- [TO DO]: Please write out the lines of the data exactly, beginning with the first and ending with the line containing "Click the half-star in Power Rangers rating"; leave the pictures behind.

Segment Start: RECORDED DATA

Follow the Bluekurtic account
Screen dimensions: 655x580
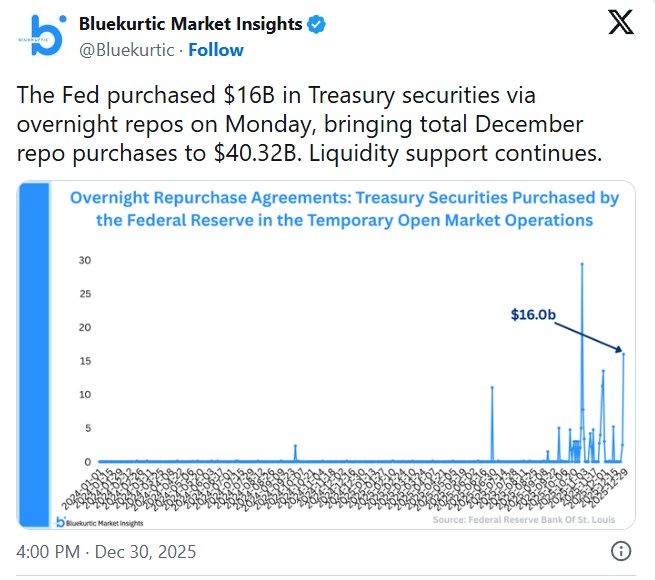coord(216,49)
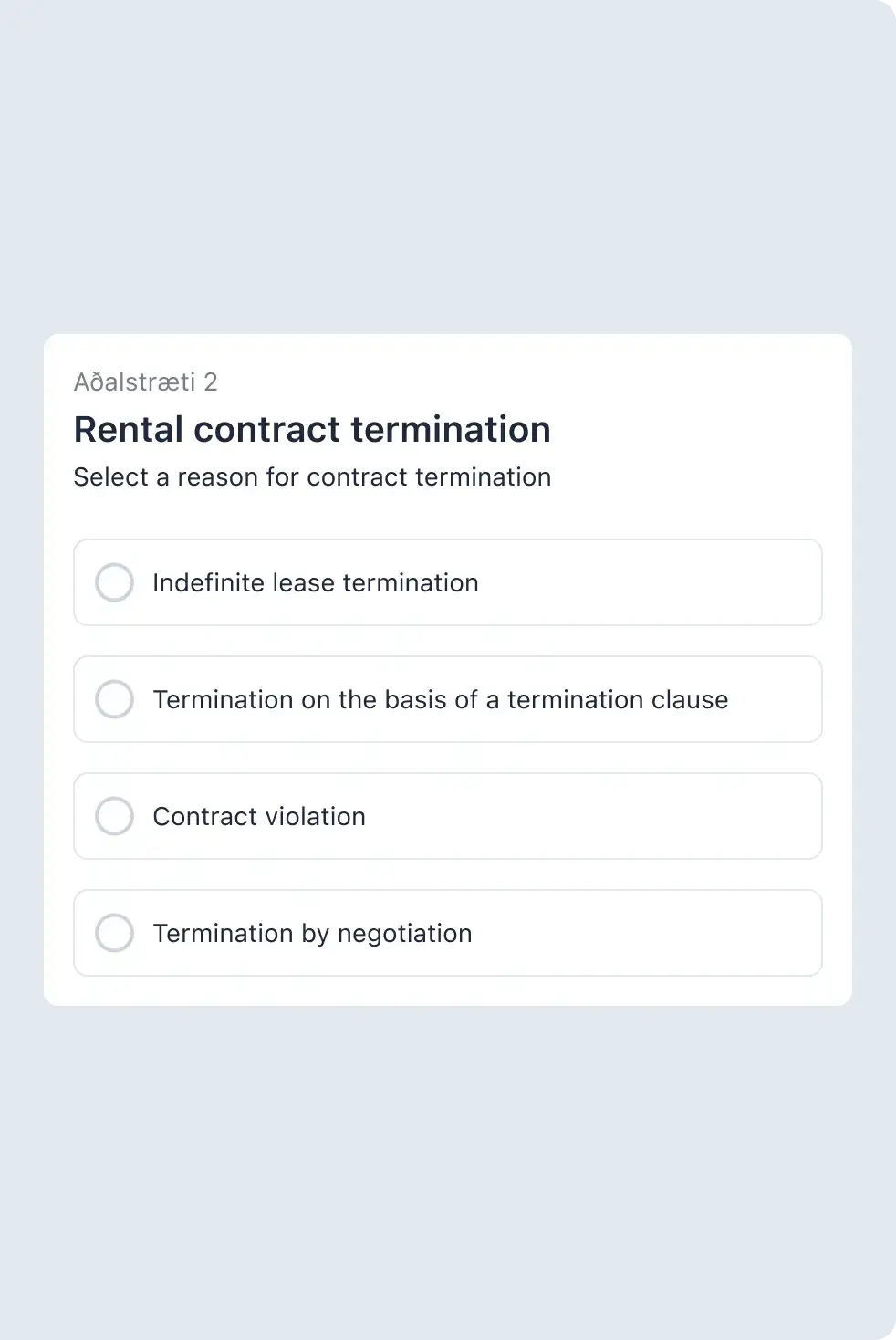The height and width of the screenshot is (1340, 896).
Task: Click the number "2" in the address line
Action: click(211, 382)
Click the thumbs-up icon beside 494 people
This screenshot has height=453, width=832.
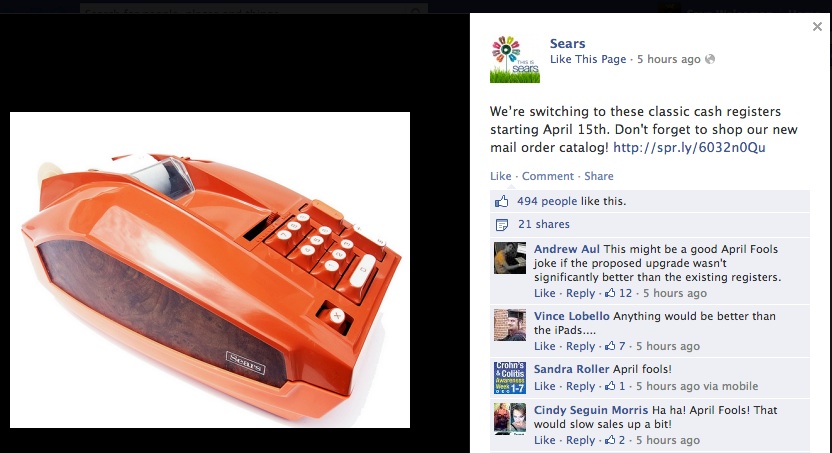coord(501,201)
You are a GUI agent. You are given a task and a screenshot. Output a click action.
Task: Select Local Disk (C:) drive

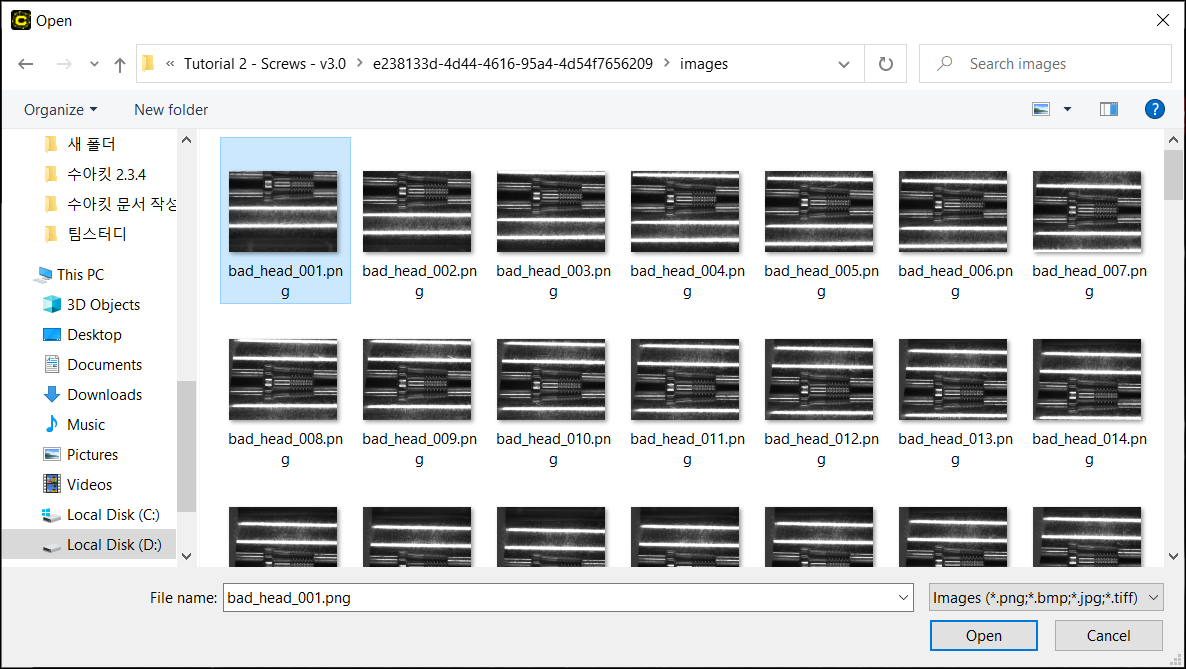point(112,514)
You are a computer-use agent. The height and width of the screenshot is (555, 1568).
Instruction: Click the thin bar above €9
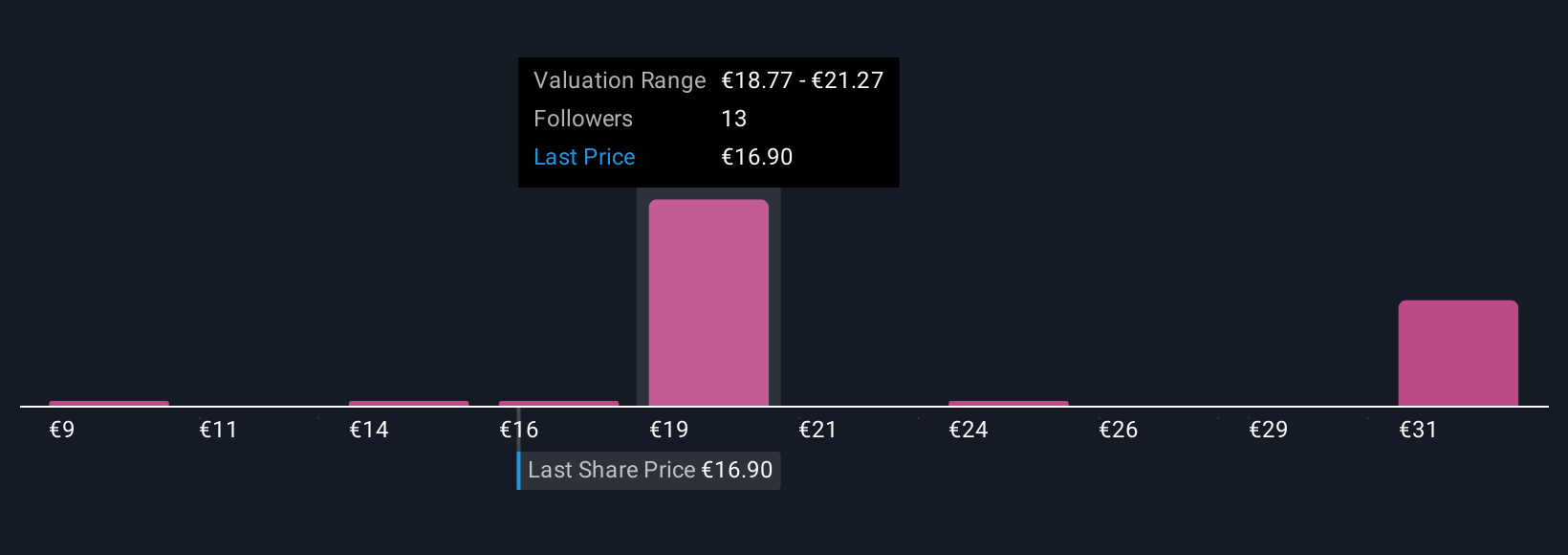(109, 403)
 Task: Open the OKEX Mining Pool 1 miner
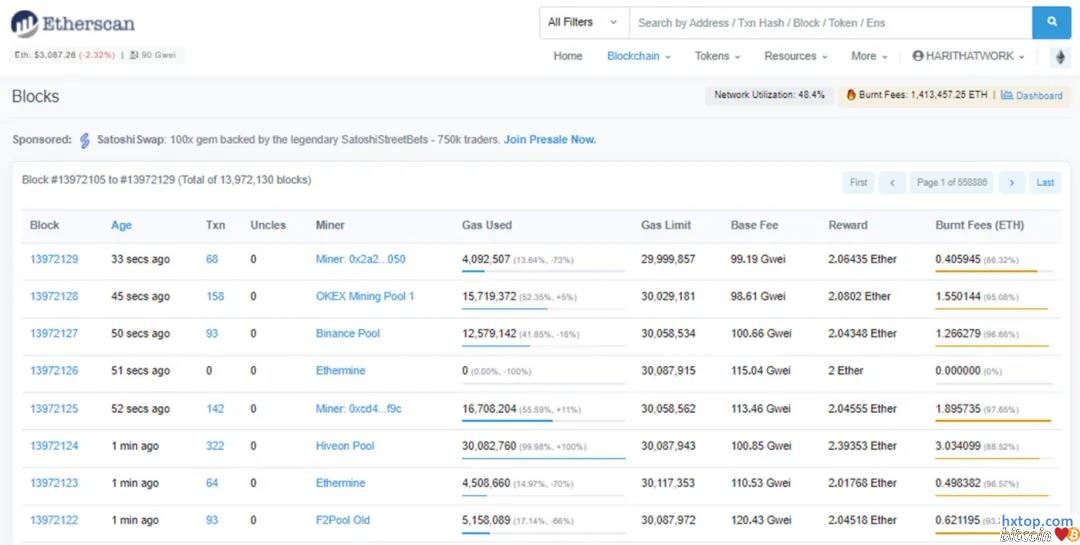tap(364, 296)
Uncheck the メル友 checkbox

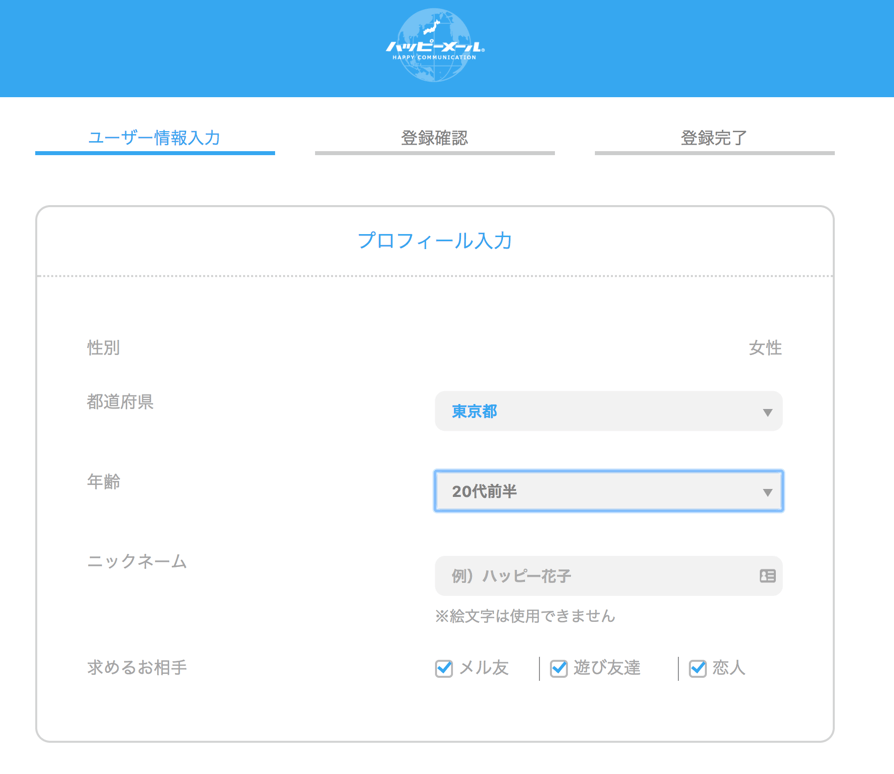445,669
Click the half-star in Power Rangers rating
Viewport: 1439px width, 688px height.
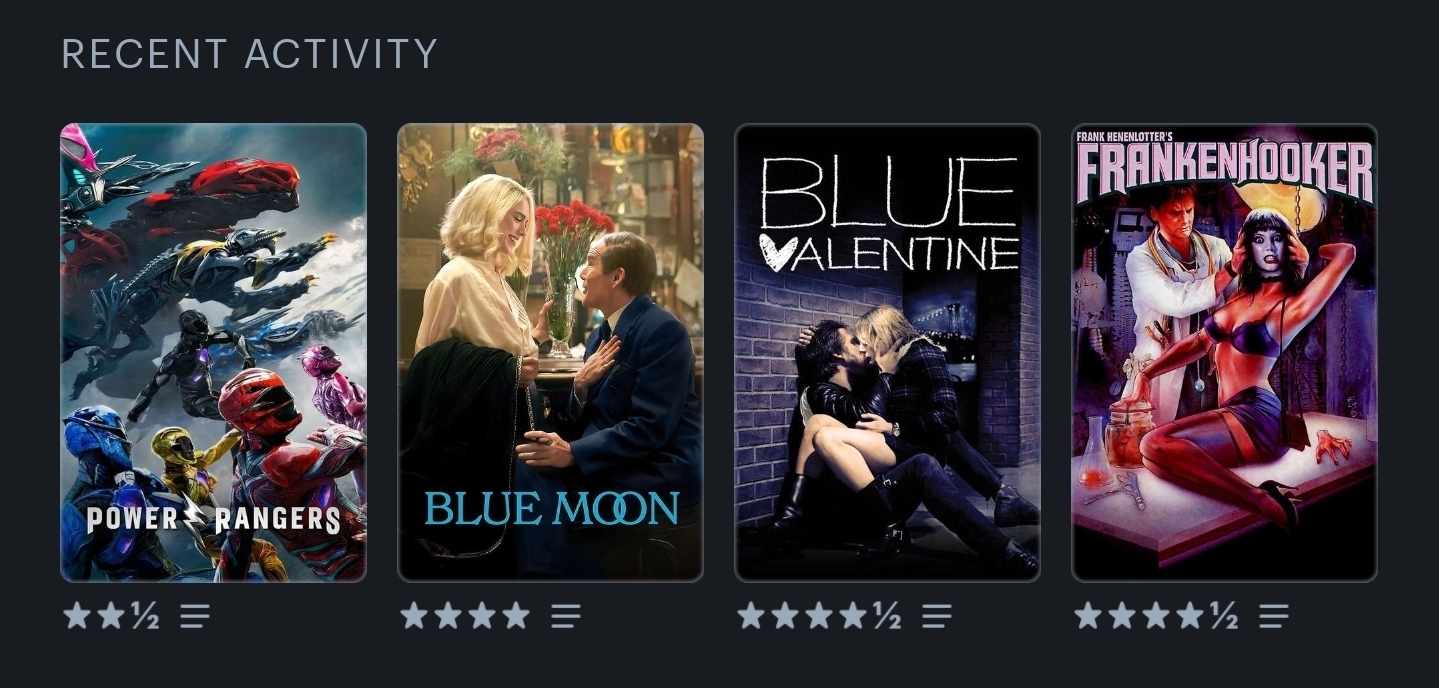point(145,616)
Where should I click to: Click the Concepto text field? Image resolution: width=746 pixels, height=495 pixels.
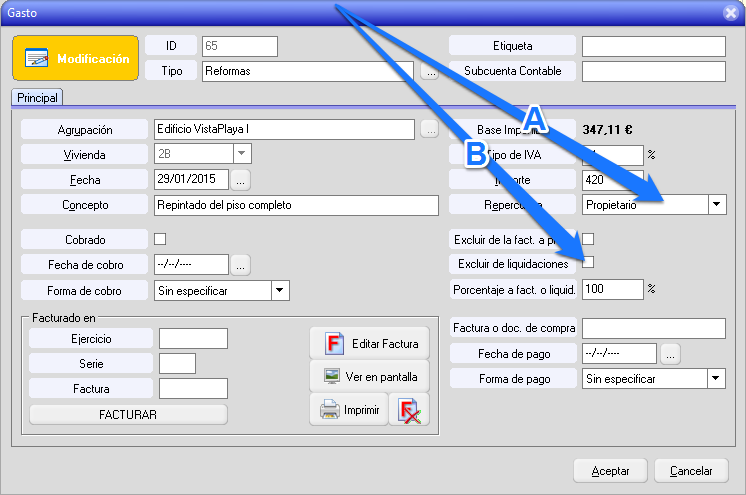[x=296, y=205]
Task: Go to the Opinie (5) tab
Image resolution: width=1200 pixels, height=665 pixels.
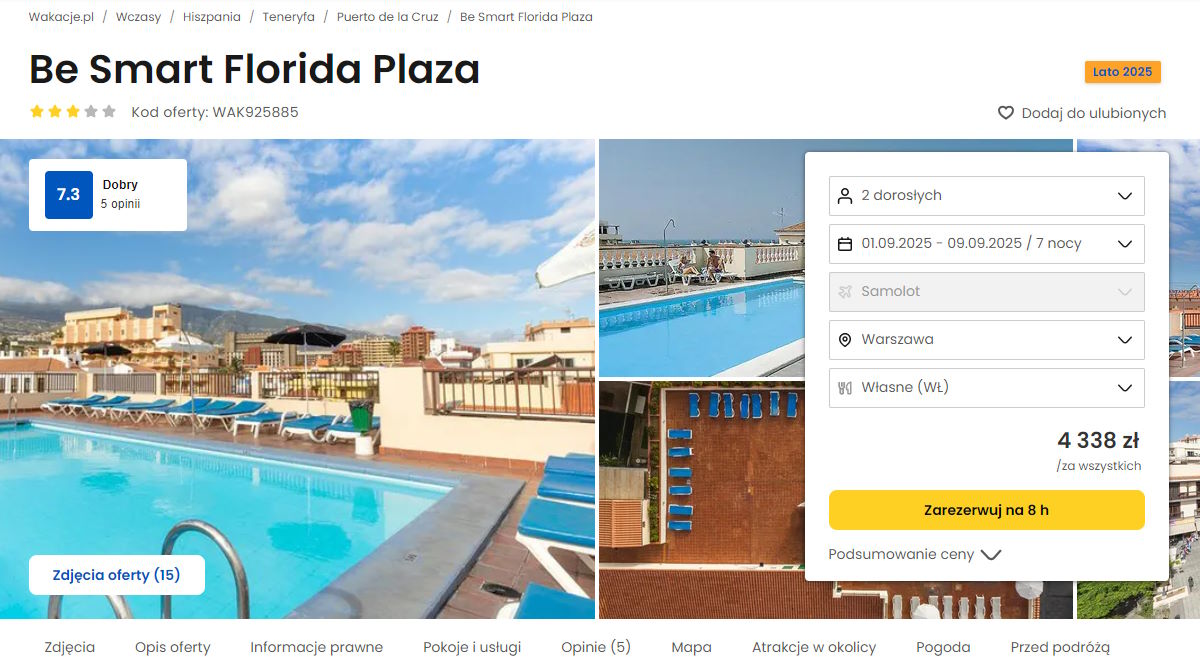Action: coord(596,647)

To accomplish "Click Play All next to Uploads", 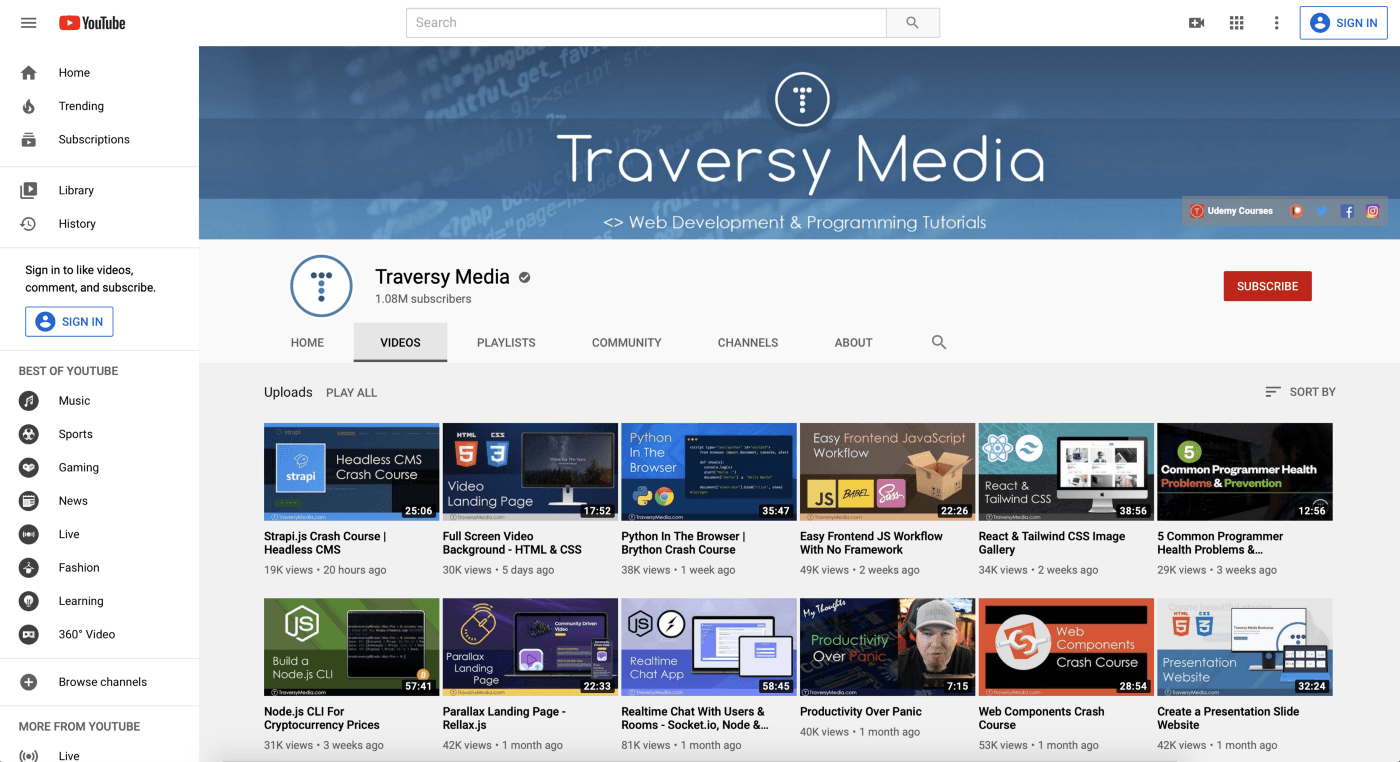I will tap(351, 393).
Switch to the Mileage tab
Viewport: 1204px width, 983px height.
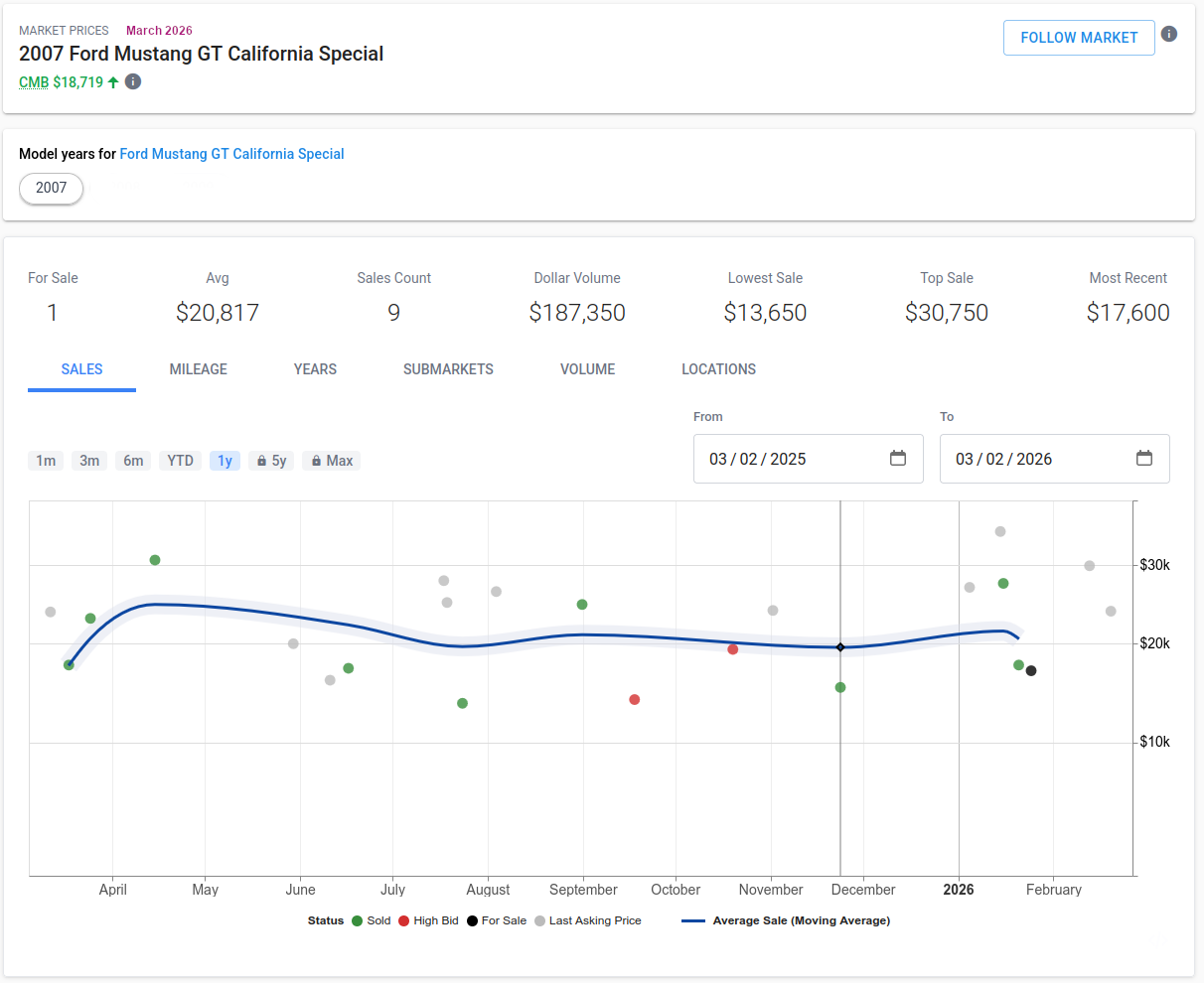pyautogui.click(x=198, y=369)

Segment End: RECORDED DATA

- [RESULT]:
Follow the Bluekurtic account
Screen dimensions: 655x580
coord(216,49)
The height and width of the screenshot is (1340, 896).
Task: Click the number "2" in the address line
Action: click(211, 382)
Click the thumbs-up icon beside 494 people
This screenshot has height=453, width=832.
coord(501,201)
You are a GUI agent. You are given a task and a screenshot. Output a click action.
Task: Select Local Disk (C:) drive

point(112,514)
You are a computer-use agent. The height and width of the screenshot is (555, 1568).
Instruction: Click the thin bar above €9
(109, 403)
 Task: Open the OKEX Mining Pool 1 miner
tap(364, 296)
Uncheck the メル友 checkbox

445,669
Click the half-star in Power Rangers rating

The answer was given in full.